◆ **Your objective**: Return all lines from the listing below in which "value" appears.

◆ **Material for this exercise**:
-----

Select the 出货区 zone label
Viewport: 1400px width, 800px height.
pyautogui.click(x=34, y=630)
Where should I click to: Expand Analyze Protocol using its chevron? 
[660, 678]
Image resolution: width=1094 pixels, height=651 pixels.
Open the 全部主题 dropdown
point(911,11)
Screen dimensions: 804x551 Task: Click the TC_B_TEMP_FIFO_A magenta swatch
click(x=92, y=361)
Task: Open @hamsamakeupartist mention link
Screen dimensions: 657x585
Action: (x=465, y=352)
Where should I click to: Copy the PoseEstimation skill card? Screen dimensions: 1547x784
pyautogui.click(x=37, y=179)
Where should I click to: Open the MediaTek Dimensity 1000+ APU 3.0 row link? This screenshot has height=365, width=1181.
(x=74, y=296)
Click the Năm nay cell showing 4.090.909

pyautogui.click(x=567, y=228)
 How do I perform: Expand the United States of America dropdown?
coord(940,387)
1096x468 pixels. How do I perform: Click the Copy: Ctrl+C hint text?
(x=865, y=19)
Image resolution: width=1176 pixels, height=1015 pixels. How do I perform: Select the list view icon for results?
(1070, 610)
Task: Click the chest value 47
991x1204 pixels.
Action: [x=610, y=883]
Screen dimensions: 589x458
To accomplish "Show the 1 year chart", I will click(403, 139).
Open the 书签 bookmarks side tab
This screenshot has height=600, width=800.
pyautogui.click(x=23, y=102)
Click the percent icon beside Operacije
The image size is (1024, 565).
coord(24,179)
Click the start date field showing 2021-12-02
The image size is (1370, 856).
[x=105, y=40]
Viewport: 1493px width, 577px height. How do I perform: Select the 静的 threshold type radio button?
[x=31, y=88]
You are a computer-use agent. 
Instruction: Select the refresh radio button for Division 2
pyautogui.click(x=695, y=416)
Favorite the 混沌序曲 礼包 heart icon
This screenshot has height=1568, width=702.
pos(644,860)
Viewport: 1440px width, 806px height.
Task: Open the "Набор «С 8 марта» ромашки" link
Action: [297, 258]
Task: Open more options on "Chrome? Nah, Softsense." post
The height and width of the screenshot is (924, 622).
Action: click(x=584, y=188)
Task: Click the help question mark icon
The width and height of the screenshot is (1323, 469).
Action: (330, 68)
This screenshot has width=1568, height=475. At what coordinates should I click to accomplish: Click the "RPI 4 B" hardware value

-----

◆ **Solution for this problem**:
Task: Click the chest value 47
This screenshot has width=1568, height=475. At what coordinates should I click to accomplish: Click the "RPI 4 B" hardware value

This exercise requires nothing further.